Our daily scrum is timeboxed to a 15 minute video call. This is usually enough, and we’re actively working to make it shorter. A natural tendency for teams would be to reduce the frequency of the daily scrum, which we don’t recommend. We’re experimenting now with holding our other events in person rather than over video calls to deepen our social bonds, and ensure we protect time to work on the business of Two Percent Shift.
A guide for when we move to synchronous communication:
- When a message generates a lot of discussion, and we can see something is not clear (e.g. messages start to ping pong between us)
- When there’s more than mild contention. We want the high-bandwidth, full experience of understanding where we’re not in agreement. Too much is missed, or mistaken when this is not face to face.
- Regularly enough to re-align. Having a regular check in creates accountability, and opportunity to verify we’re working on the most valuable thing
We have one strong expectation of each other that is required to support both modes of communication working effectively…
- Be informed
Working autonomously towards shared goals means you absolutely have to keep up to date with what the rest of the team are doing. When we do meet face to face, the expectation is that everyone is aware of what’s going on. This means you’ve read any new Trello and Slack messages (both apps’ notification mechanisms make this very easy to see what’s new to you). It does not mean that you have necessarily actioned any request.
As we try and keep our events focused and timeboxed, we don’t have time to replay everything that’s happened. It also means you’ve had time to process and think about things – so when we do meet, we get each other’s considered views, not just reactions or first impressions. Additionally, everyones prepared so anyone can facilitate the conversation. This shares the load, and avoids anyone getting ‘stuck’ in a role.
These practices require a level of individual discipline, and the courage to hold each other accountable when we don’t. They allow us to work remotely together very effectively. Personally, I find joy and satisfaction in this approach because:
- I have autonomy to work when, where and how best suits my family life
- Interactions are purposeful – I’m never wondering ‘why am i here, and what are we doing?’
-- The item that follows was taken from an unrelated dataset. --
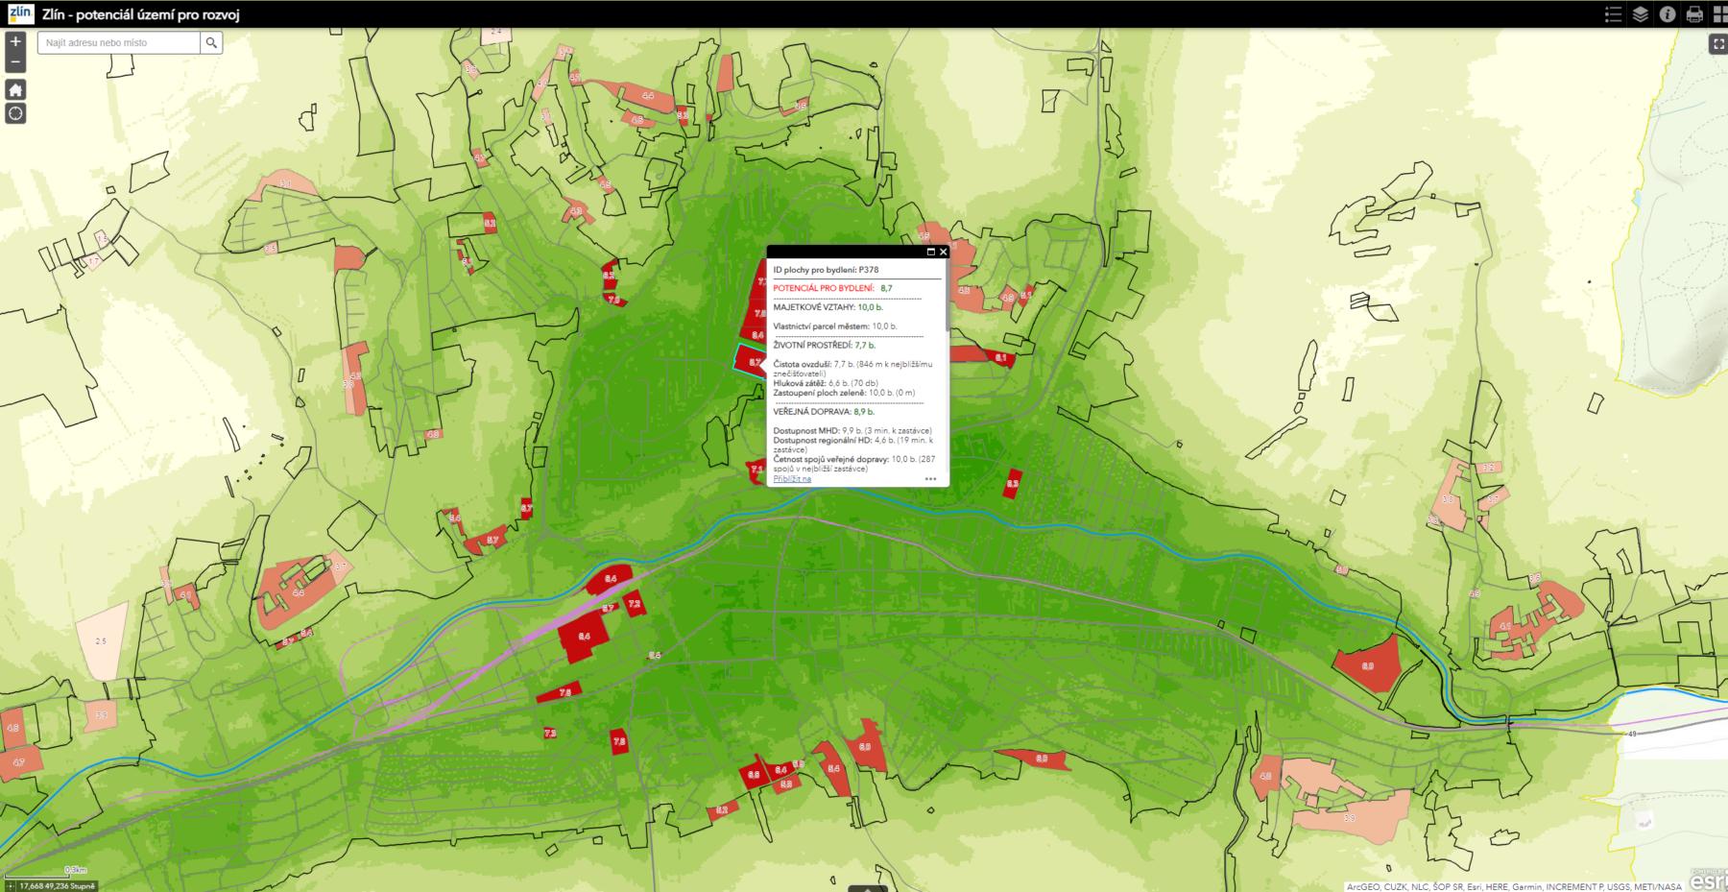
Task: Zoom out of the map
Action: [15, 62]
- When I’m not at my best, I know my colleagues are at there best – so we support each other when needed
- I’ve noticed that we tend not to discuss work while we’re out together socially – we actually socialise and enjoy each others company
- We’re constantly taking small steps towards our goals. We see measurable progress, and we can react quickly
- The pace is exciting, and balances sustainability with progress towards our goals
Right now, this is working for us. I’m sure we will evolve and experiment as we look to reduce friction every time we pause to inspect and adapt how we work (weekly, Fridays over lunch).